(AIM OF THE EXERCISE) Print the records below exactly; all of them are needed.
....
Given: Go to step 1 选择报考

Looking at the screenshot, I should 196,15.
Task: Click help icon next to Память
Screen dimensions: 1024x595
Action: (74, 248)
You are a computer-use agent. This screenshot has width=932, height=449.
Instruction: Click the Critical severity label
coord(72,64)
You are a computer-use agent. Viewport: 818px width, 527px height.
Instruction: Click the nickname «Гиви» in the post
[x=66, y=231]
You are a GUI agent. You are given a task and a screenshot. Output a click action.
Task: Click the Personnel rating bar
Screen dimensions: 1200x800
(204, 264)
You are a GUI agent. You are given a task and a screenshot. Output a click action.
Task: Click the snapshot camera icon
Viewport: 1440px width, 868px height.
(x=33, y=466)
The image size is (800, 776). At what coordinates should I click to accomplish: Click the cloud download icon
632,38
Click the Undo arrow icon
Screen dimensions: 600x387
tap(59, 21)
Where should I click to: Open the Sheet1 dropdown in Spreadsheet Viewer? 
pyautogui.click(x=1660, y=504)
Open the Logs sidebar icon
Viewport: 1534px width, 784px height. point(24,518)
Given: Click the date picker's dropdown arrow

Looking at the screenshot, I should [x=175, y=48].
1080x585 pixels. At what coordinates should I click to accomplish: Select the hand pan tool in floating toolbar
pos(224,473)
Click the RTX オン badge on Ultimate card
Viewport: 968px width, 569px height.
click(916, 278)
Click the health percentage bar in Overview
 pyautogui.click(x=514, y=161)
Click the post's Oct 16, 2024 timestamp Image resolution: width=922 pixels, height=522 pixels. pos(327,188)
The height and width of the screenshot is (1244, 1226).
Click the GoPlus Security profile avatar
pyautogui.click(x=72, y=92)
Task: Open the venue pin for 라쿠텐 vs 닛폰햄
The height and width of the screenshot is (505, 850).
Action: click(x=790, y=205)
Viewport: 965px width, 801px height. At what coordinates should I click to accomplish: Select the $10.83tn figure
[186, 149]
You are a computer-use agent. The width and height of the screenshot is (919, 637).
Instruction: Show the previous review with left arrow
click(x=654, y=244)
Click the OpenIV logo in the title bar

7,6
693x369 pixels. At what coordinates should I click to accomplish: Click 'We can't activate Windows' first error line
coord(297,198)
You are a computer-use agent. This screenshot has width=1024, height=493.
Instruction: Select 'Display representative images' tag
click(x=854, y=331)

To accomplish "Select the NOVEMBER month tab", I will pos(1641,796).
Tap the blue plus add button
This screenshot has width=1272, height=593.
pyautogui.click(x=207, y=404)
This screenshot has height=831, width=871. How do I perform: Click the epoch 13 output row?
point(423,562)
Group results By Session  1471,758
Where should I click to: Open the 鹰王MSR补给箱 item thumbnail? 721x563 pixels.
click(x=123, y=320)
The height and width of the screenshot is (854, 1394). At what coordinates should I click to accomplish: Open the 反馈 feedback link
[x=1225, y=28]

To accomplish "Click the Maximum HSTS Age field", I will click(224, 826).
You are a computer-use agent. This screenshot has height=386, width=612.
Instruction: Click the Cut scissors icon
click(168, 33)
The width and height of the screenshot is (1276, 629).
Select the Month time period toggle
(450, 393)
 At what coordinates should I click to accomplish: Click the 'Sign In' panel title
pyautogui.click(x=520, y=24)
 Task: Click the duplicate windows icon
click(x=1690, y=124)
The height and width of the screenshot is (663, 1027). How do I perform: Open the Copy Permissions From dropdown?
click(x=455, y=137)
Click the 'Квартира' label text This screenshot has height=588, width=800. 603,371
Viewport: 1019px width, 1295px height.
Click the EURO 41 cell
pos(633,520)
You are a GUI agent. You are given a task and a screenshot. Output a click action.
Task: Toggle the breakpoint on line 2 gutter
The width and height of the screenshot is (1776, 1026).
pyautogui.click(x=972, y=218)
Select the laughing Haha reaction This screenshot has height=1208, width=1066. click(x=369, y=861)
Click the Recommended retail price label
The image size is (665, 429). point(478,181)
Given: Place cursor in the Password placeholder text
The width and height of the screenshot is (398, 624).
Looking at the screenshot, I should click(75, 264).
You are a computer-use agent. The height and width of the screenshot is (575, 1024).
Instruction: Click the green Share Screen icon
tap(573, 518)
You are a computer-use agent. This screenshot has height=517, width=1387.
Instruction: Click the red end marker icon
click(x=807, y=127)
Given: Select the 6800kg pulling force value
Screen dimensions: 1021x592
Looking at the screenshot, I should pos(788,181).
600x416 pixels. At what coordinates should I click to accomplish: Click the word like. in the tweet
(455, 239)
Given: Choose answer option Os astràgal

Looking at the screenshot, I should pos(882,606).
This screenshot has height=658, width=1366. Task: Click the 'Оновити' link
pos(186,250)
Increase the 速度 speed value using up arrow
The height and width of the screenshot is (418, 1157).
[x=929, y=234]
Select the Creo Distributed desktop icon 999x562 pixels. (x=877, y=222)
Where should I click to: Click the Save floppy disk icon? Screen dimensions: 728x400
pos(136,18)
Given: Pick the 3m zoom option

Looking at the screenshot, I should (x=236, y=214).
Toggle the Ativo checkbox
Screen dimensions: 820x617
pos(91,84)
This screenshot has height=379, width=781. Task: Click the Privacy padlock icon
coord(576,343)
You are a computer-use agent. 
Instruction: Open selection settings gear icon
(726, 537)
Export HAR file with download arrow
....
(OUTPUT FOR THIS EXERCISE)
Given: Go to step 1 选择报考

Looking at the screenshot, I should 196,15.
Task: Click help icon next to Память
Screen dimensions: 1024x595
Action: (74, 248)
You are a computer-use agent. This screenshot has width=932, height=449.
Instruction: Click the Critical severity label
coord(72,64)
You are a computer-use agent. Viewport: 818px width, 527px height.
Instruction: Click the nickname «Гиви» in the post
[x=66, y=231]
You are a GUI agent. You are given a task and a screenshot. Output a click action.
Task: Click the Personnel rating bar
Screen dimensions: 1200x800
(204, 264)
You are a GUI agent. You are given a task and a screenshot. Output a click action.
Task: Click the snapshot camera icon
Viewport: 1440px width, 868px height.
(x=33, y=466)
The image size is (800, 776). At what coordinates should I click to accomplish: Click the cloud download icon
632,38
Click the Undo arrow icon
Screen dimensions: 600x387
tap(59, 21)
Where should I click to: Open the Sheet1 dropdown in Spreadsheet Viewer? 
pyautogui.click(x=1660, y=504)
Open the Logs sidebar icon
Viewport: 1534px width, 784px height. point(24,518)
Given: Click the date picker's dropdown arrow

Looking at the screenshot, I should [x=175, y=48].
1080x585 pixels. At what coordinates should I click to accomplish: Select the hand pan tool in floating toolbar
pos(224,473)
Click the RTX オン badge on Ultimate card
Viewport: 968px width, 569px height.
click(916, 278)
Click the health percentage bar in Overview
 pyautogui.click(x=514, y=161)
Click the post's Oct 16, 2024 timestamp Image resolution: width=922 pixels, height=522 pixels. pos(327,188)
The height and width of the screenshot is (1244, 1226).
Click the GoPlus Security profile avatar
pyautogui.click(x=72, y=92)
Task: Open the venue pin for 라쿠텐 vs 닛폰햄
The height and width of the screenshot is (505, 850).
Action: click(x=790, y=205)
Viewport: 965px width, 801px height. At what coordinates should I click to accomplish: Select the $10.83tn figure
[186, 149]
You are a computer-use agent. The width and height of the screenshot is (919, 637).
Instruction: Show the previous review with left arrow
click(x=654, y=244)
Click the OpenIV logo in the title bar

7,6
693x369 pixels. At what coordinates should I click to accomplish: Click 'We can't activate Windows' first error line
coord(297,198)
You are a computer-use agent. This screenshot has width=1024, height=493.
Instruction: Select 'Display representative images' tag
click(x=854, y=331)

To accomplish "Select the NOVEMBER month tab", I will pos(1641,796).
Tap the blue plus add button
This screenshot has width=1272, height=593.
pyautogui.click(x=207, y=404)
This screenshot has height=831, width=871. How do I perform: Click the epoch 13 output row?
point(423,562)
Group results By Session  1471,758
Where should I click to: Open the 鹰王MSR补给箱 item thumbnail? 721x563 pixels.
click(x=123, y=320)
The height and width of the screenshot is (854, 1394). At what coordinates should I click to accomplish: Open the 反馈 feedback link
[x=1225, y=28]

To accomplish "Click the Maximum HSTS Age field", I will click(224, 826).
You are a computer-use agent. This screenshot has height=386, width=612.
Instruction: Click the Cut scissors icon
click(168, 33)
The width and height of the screenshot is (1276, 629).
Select the Month time period toggle
(450, 393)
 At what coordinates should I click to accomplish: Click the 'Sign In' panel title
pyautogui.click(x=520, y=24)
 Task: Click the duplicate windows icon
click(x=1690, y=124)
The height and width of the screenshot is (663, 1027). How do I perform: Open the Copy Permissions From dropdown?
click(x=455, y=137)
Click the 'Квартира' label text This screenshot has height=588, width=800. 603,371
Viewport: 1019px width, 1295px height.
Click the EURO 41 cell
pos(633,520)
You are a GUI agent. You are given a task and a screenshot. Output a click action.
Task: Toggle the breakpoint on line 2 gutter
The width and height of the screenshot is (1776, 1026).
pyautogui.click(x=972, y=218)
Select the laughing Haha reaction This screenshot has height=1208, width=1066. click(x=369, y=861)
Click the Recommended retail price label
The image size is (665, 429). point(478,181)
Given: Place cursor in the Password placeholder text
The width and height of the screenshot is (398, 624).
Looking at the screenshot, I should click(75, 264).
You are a computer-use agent. The height and width of the screenshot is (575, 1024).
Instruction: Click the green Share Screen icon
tap(573, 518)
You are a computer-use agent. This screenshot has height=517, width=1387.
Instruction: Click the red end marker icon
click(x=807, y=127)
Given: Select the 6800kg pulling force value
Screen dimensions: 1021x592
Looking at the screenshot, I should pos(788,181).
600x416 pixels. At what coordinates should I click to accomplish: Click the word like. in the tweet
(455, 239)
Given: Choose answer option Os astràgal

Looking at the screenshot, I should pos(882,606).
This screenshot has height=658, width=1366. Task: Click the 'Оновити' link
pos(186,250)
Increase the 速度 speed value using up arrow
The height and width of the screenshot is (418, 1157).
[x=929, y=234]
Select the Creo Distributed desktop icon 999x562 pixels. (x=877, y=222)
Where should I click to: Click the Save floppy disk icon? Screen dimensions: 728x400
pos(136,18)
Given: Pick the 3m zoom option

Looking at the screenshot, I should (x=236, y=214).
Toggle the Ativo checkbox
Screen dimensions: 820x617
pos(91,84)
This screenshot has height=379, width=781. Task: Click the Privacy padlock icon
coord(576,343)
You are a computer-use agent. 
Instruction: Open selection settings gear icon
(726, 537)
Export HAR file with download arrow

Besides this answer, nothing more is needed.